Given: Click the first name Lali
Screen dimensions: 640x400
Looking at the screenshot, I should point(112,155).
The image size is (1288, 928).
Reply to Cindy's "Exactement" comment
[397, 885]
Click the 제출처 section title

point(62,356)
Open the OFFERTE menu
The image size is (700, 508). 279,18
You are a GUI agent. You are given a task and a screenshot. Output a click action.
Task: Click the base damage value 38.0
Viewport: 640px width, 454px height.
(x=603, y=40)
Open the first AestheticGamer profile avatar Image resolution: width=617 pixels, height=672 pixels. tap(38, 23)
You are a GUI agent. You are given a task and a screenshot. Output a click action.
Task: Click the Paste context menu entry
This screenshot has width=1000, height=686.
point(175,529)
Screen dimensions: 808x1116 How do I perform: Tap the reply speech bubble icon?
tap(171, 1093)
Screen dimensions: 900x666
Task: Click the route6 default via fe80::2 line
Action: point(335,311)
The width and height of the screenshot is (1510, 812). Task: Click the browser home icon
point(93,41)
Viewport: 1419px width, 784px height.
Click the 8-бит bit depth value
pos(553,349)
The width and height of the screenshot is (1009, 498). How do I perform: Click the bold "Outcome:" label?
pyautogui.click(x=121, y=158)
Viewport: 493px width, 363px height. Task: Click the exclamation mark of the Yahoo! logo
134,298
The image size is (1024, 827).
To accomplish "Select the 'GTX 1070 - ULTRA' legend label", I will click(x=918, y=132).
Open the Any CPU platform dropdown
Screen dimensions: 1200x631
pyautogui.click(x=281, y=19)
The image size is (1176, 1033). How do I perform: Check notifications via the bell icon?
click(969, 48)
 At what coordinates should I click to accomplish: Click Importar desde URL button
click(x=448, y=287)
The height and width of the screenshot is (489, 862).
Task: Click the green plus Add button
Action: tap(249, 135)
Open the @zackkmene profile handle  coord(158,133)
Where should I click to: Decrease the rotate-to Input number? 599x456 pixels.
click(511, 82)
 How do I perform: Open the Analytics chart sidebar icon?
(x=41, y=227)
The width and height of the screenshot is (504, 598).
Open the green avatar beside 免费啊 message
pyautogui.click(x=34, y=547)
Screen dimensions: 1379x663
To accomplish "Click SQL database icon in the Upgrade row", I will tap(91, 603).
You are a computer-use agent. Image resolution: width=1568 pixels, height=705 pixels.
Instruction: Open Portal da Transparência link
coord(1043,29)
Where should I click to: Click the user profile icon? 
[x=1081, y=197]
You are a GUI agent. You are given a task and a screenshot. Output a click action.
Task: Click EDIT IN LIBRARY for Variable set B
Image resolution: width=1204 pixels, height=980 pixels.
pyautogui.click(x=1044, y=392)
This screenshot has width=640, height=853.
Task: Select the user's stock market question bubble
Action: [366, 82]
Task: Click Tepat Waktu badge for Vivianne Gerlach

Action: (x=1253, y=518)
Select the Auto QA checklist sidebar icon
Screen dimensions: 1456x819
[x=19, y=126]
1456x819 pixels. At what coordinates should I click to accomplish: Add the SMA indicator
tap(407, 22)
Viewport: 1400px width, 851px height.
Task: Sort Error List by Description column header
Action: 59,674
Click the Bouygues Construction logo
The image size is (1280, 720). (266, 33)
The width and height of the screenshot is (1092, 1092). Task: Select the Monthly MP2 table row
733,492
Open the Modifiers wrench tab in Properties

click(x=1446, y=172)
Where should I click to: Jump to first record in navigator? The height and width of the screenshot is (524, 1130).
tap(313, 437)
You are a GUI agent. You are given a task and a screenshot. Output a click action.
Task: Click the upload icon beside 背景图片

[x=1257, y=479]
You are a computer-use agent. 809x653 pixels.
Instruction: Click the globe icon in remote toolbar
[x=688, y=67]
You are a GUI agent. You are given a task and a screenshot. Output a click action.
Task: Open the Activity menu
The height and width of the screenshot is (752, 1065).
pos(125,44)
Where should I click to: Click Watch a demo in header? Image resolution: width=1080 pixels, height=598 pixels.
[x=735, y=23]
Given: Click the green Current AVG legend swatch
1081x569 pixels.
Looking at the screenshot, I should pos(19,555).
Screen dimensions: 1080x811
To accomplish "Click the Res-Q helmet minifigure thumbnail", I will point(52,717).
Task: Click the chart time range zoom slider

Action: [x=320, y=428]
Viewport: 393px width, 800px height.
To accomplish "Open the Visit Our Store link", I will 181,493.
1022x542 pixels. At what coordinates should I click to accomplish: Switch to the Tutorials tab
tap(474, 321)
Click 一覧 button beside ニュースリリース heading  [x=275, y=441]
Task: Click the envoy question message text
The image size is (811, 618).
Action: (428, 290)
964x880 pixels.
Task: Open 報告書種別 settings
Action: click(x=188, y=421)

:::

* [Aim of the exercise]
Copy all of the rows above, line for line, with no changes.

* [Solution for this task]
Given: Click the first name Lali
Screen dimensions: 640x400
Looking at the screenshot, I should point(112,155).
The image size is (1288, 928).
Reply to Cindy's "Exactement" comment
[397, 885]
Click the 제출처 section title

point(62,356)
Open the OFFERTE menu
The image size is (700, 508). 279,18
You are a GUI agent. You are given a task and a screenshot. Output a click action.
Task: Click the base damage value 38.0
Viewport: 640px width, 454px height.
(x=603, y=40)
Open the first AestheticGamer profile avatar Image resolution: width=617 pixels, height=672 pixels. tap(38, 23)
You are a GUI agent. You are given a task and a screenshot. Output a click action.
Task: Click the Paste context menu entry
This screenshot has width=1000, height=686.
point(175,529)
Screen dimensions: 808x1116 How do I perform: Tap the reply speech bubble icon?
tap(171, 1093)
Screen dimensions: 900x666
Task: Click the route6 default via fe80::2 line
Action: point(335,311)
The width and height of the screenshot is (1510, 812). Task: Click the browser home icon
point(93,41)
Viewport: 1419px width, 784px height.
Click the 8-бит bit depth value
pos(553,349)
The width and height of the screenshot is (1009, 498). How do I perform: Click the bold "Outcome:" label?
pyautogui.click(x=121, y=158)
Viewport: 493px width, 363px height. Task: Click the exclamation mark of the Yahoo! logo
134,298
The image size is (1024, 827).
To accomplish "Select the 'GTX 1070 - ULTRA' legend label", I will click(x=918, y=132).
Open the Any CPU platform dropdown
Screen dimensions: 1200x631
pyautogui.click(x=281, y=19)
The image size is (1176, 1033). How do I perform: Check notifications via the bell icon?
click(969, 48)
 At what coordinates should I click to accomplish: Click Importar desde URL button
click(x=448, y=287)
The height and width of the screenshot is (489, 862).
Task: Click the green plus Add button
Action: tap(249, 135)
Open the @zackkmene profile handle  coord(158,133)
Where should I click to: Decrease the rotate-to Input number? 599x456 pixels.
click(511, 82)
 How do I perform: Open the Analytics chart sidebar icon?
(x=41, y=227)
The width and height of the screenshot is (504, 598).
Open the green avatar beside 免费啊 message
pyautogui.click(x=34, y=547)
Screen dimensions: 1379x663
To accomplish "Click SQL database icon in the Upgrade row", I will tap(91, 603).
You are a computer-use agent. Image resolution: width=1568 pixels, height=705 pixels.
Instruction: Open Portal da Transparência link
coord(1043,29)
Where should I click to: Click the user profile icon? 
[x=1081, y=197]
You are a GUI agent. You are given a task and a screenshot. Output a click action.
Task: Click EDIT IN LIBRARY for Variable set B
Image resolution: width=1204 pixels, height=980 pixels.
pyautogui.click(x=1044, y=392)
This screenshot has width=640, height=853.
Task: Select the user's stock market question bubble
Action: [366, 82]
Task: Click Tepat Waktu badge for Vivianne Gerlach

Action: (x=1253, y=518)
Select the Auto QA checklist sidebar icon
Screen dimensions: 1456x819
[x=19, y=126]
1456x819 pixels. At what coordinates should I click to accomplish: Add the SMA indicator
tap(407, 22)
Viewport: 1400px width, 851px height.
Task: Sort Error List by Description column header
Action: 59,674
Click the Bouygues Construction logo
The image size is (1280, 720). (266, 33)
The width and height of the screenshot is (1092, 1092). Task: Select the Monthly MP2 table row
733,492
Open the Modifiers wrench tab in Properties

click(x=1446, y=172)
Where should I click to: Jump to first record in navigator? The height and width of the screenshot is (524, 1130).
tap(313, 437)
You are a GUI agent. You are given a task and a screenshot. Output a click action.
Task: Click the upload icon beside 背景图片

[x=1257, y=479]
You are a computer-use agent. 809x653 pixels.
Instruction: Click the globe icon in remote toolbar
[x=688, y=67]
You are a GUI agent. You are given a task and a screenshot. Output a click action.
Task: Open the Activity menu
The height and width of the screenshot is (752, 1065).
pos(125,44)
Where should I click to: Click Watch a demo in header? Image resolution: width=1080 pixels, height=598 pixels.
[x=735, y=23]
Given: Click the green Current AVG legend swatch
1081x569 pixels.
Looking at the screenshot, I should pos(19,555).
Screen dimensions: 1080x811
To accomplish "Click the Res-Q helmet minifigure thumbnail", I will point(52,717).
Task: Click the chart time range zoom slider

Action: [x=320, y=428]
Viewport: 393px width, 800px height.
To accomplish "Open the Visit Our Store link", I will 181,493.
1022x542 pixels. At what coordinates should I click to accomplish: Switch to the Tutorials tab
tap(474, 321)
Click 一覧 button beside ニュースリリース heading  [x=275, y=441]
Task: Click the envoy question message text
The image size is (811, 618).
Action: (428, 290)
964x880 pixels.
Task: Open 報告書種別 settings
Action: click(x=188, y=421)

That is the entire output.